We waited. We sweated. We unrolled the windows and hung our heads out. Sitting with 3 people and a large doggie in an Aspire in August gets pretty close. Especially with a pooting pooch.
After a few thousand years, I saw Helena walking out the front entrance of the police station. “There she is,” I said.
“Right. Got it,” Bauser said, restarting the car and pulling away from the curb. He drove slowly behind Helena, following her, and made the left onto Queen.
I hung my head out. “Hey, Helena, need a ride?”
Helena looked startled. “Oh, well. That’s very nice of you. Especially since you thought I stole your purse,” she said. And she started to cry. Again.
“Oh jeez.
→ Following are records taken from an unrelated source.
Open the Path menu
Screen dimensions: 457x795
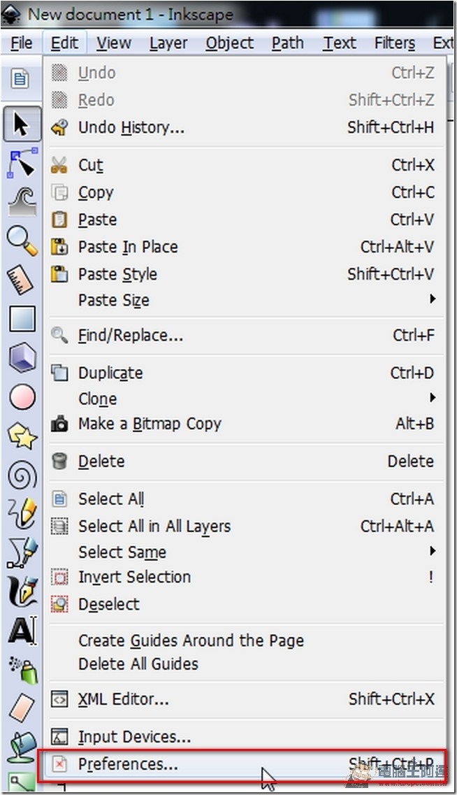point(287,43)
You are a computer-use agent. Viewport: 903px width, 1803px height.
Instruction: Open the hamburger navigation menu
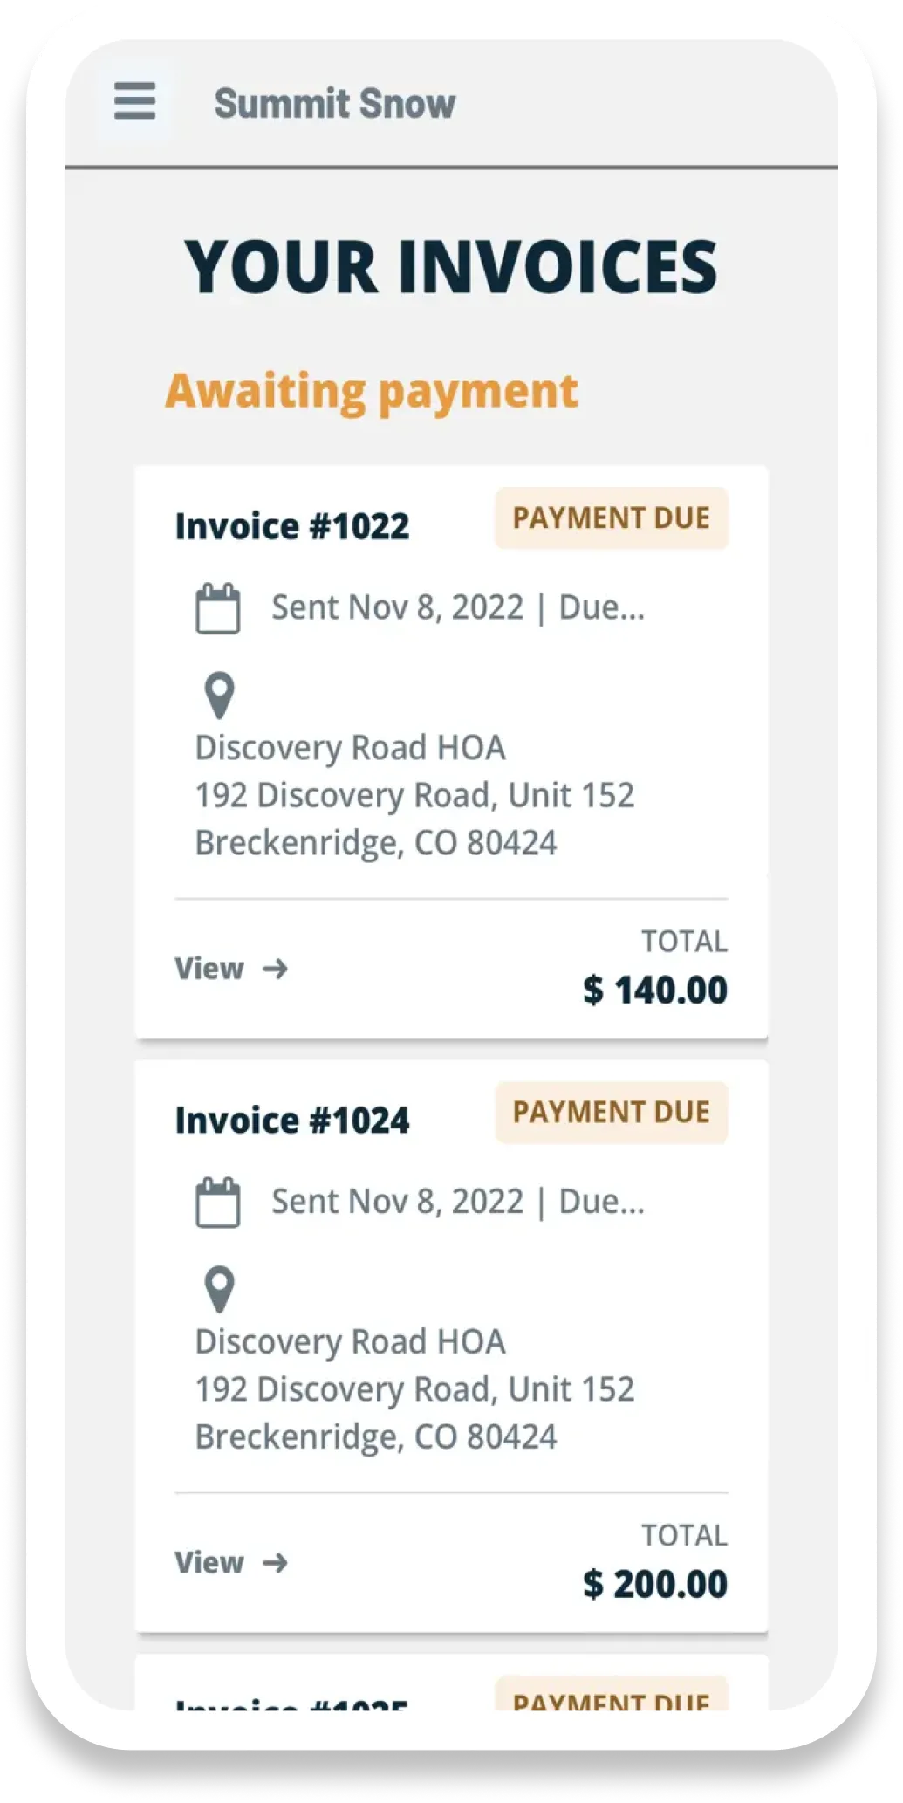pos(135,101)
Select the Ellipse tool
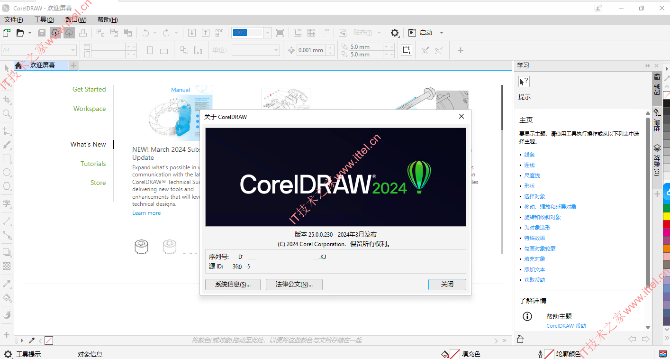Screen dimensions: 670x359 click(x=7, y=172)
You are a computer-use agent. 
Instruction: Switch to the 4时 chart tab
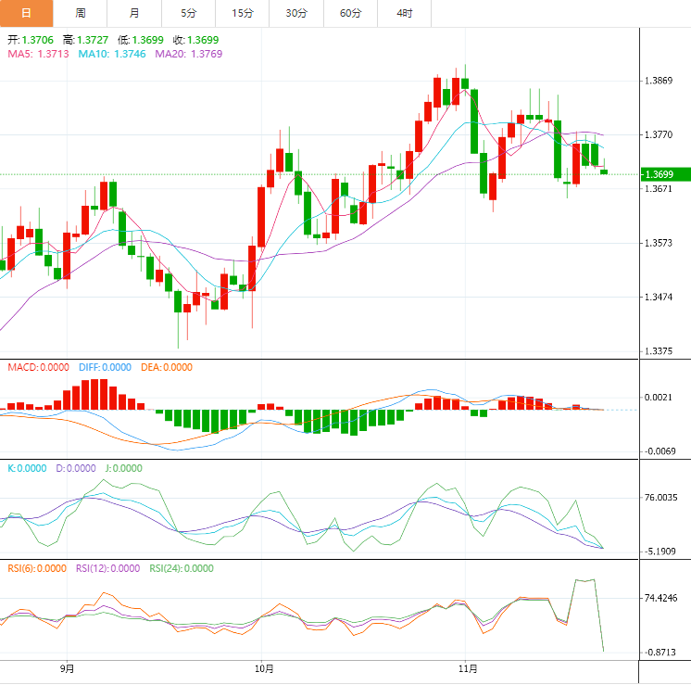[x=405, y=13]
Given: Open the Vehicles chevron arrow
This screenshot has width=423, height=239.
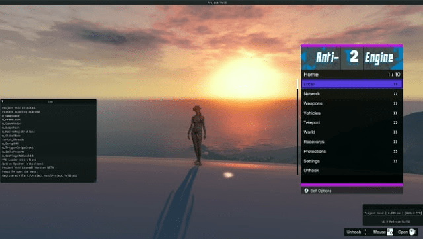Looking at the screenshot, I should coord(395,113).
I hate it when women cry,” Norman sighed. “I completely cave when my wife or the girls start.”
“Deal with it,” I muttered. “It’s not like she’s going to hit you up for an allowance.”
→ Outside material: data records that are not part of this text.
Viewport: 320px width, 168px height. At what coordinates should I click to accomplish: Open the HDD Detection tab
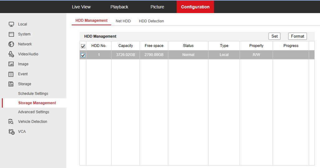click(151, 21)
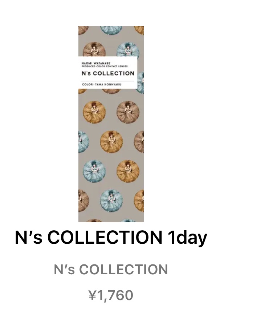Click the orange dress circle just below the label, left column
The image size is (257, 324).
pyautogui.click(x=94, y=112)
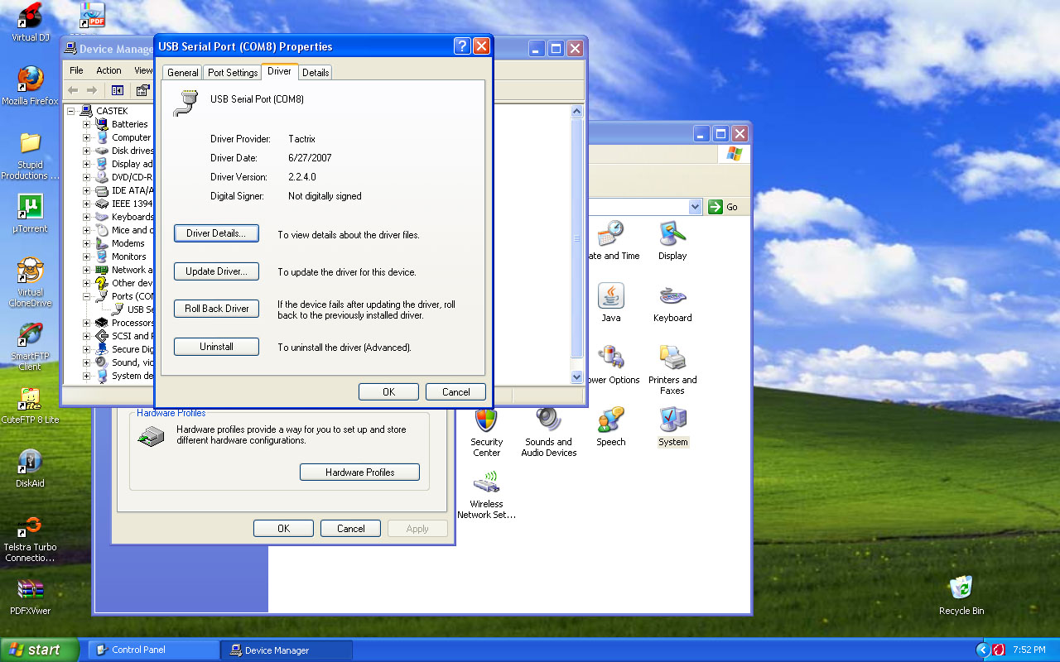The image size is (1060, 662).
Task: Click the Update Driver button
Action: point(216,271)
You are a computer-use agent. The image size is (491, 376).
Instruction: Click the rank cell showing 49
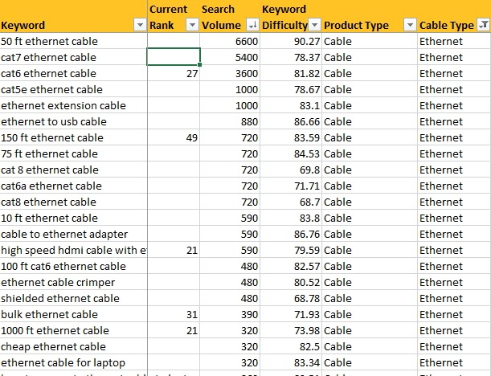point(174,137)
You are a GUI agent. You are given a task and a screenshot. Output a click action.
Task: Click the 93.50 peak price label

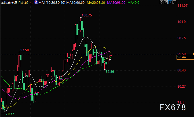pos(24,50)
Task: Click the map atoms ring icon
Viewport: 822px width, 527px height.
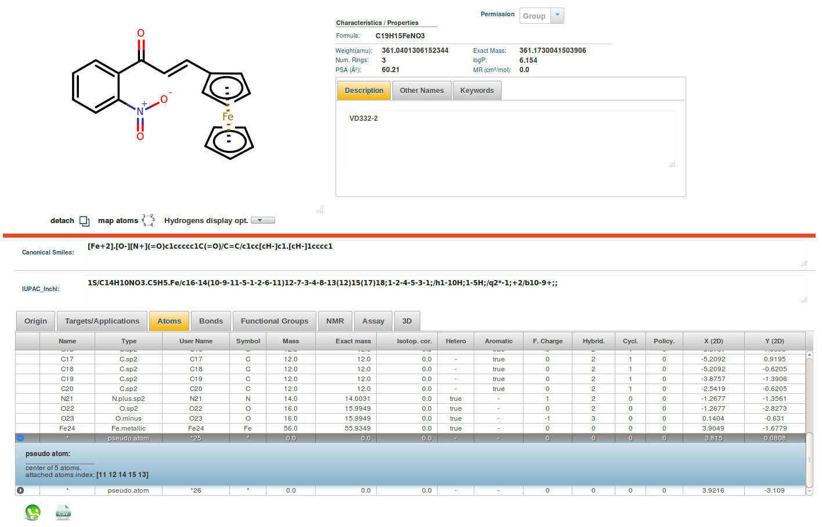Action: pos(148,220)
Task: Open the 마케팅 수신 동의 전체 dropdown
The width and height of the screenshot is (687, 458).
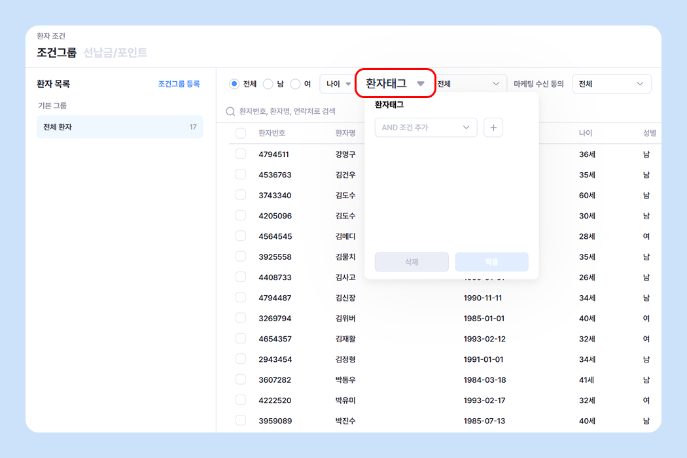Action: point(611,84)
We shoved Jim over and Helena squeezed in.
“Sorry about Jim,” I apologized.
“Oh, what a cute doggie!” Helena gushed.
I looked across Jim at Helena while we sat sqooshed in the backseat, Jim panted, wagging his tail, and decided it was appropriate to lie flat on his back across both our laps for a belly rub. Luckily for Helena, she got Jim’s head and shoulder portions. Not so lucky for me, since I got the vice versa. “Uh, Jim, ya know,” I said, trying to shove him on his side.
“Oh, him is a nice doggie woggie, isn’t him?” Helena gushed some more, scratching Jim’s ears. I looked up and saw Bauser’s reflection in the rearview mirror. I was pretty sure Bauser was wishing he was a nice doggie woggie, too.
“So, where to?” Bauser asked.
“Uh, well, I don’t know. I’ve only been in Lancaster for a few hours. That’s when I found the purse and got arrested,” she said, starting a fresh brew of tears.